En route to passage, the House defeated an amendment that would have increased the FHA down payment from 3.5 percent to 5 percent, which would have disenfranchised more than 300,000 potential homeowners and would not have contributed significantly to FHA cash reserves.

“The current 3.5 percent down payment represents a significant financial commitment and sufficient investment to insure a borrower’s seriousness about homeownership,” said Golder. The proposed change could have an especially harsh impact on African American and Hispanic borrowers, who traditionally have much lower accumulated wealth and have benefited from the opportunities offered by fully documented, standard FHA loans with low down payments.

Post-Tax Credit Buyers May Save Money

Missing the tax credit deadline might have seemed like a big mistake to some home buyers, but waiting could have been the smartest thing to do.

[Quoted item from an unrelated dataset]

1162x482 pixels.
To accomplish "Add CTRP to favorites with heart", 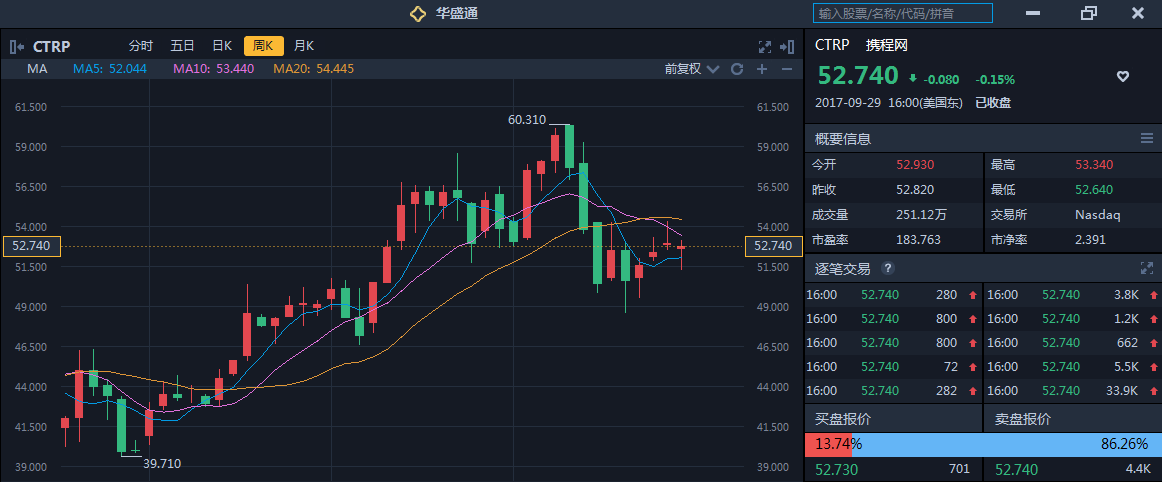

Interest rates have fallen so dramatically since April 30th that the typical purchaser of a $350,000 home, financed with a $280,000 mortgage, would have saved a bundle by waiting until May.

At April’s average rate of 5.34 percent, a home buyer would have locked in a 30-year fixed rate loan with a monthly payment of $1,561.82.

The same borrower could have snagged a 30-year fixed rate loan at a rate of 4.625 percent in May and paid $1,439.59 per month.

That’s a $1,467 annual savings. Over 30 years, it’s a $44,003 savings, dwarfing the tax credit.

Strategic Defaulters Won’t Buy Again Soon

How long will it be before former homeowners who walked away from their mortgages can buy again?

Mortgage lenders are saying that in the future, losing a home because of illness or job loss will be seen differently than choosing to abandon a mortgage obligation for other reasons.

“If you made a strategic decision to default on paying your mortgage, it will work against you,” said Bill Merrell of the National Association of Review Appraisers and Mortgage Underwriters.

It will probably be seven or eight years before walkaways are able to buy another home, said Jay Brinkmann, chief economist for the Mortgage Bankers Association. “Credit scores are only one component of a complete credit decision,” Brinkmann said. “[In these cases] credit scores are not a good indicator of their willingness to continue to pay their mortgage.”

More People Are Choosing to Rent

More than 76 percent of people say they would prefer to rent a home than buy one, up 5 percent from 2009, according to this year’s survey from the National Apartment Association.

The survey also calculated that 60 percent of renters plan to continue renting in 2011, with only 12 percent planning to buy a home in the next year.

Some 64 percent of renters cited having no responsibility for major repairs or maintenance as the primary reason they prefer to rent, followed by 33 percent who cited not being impacted by an unpredictable real estate market or susceptible to foreclosure.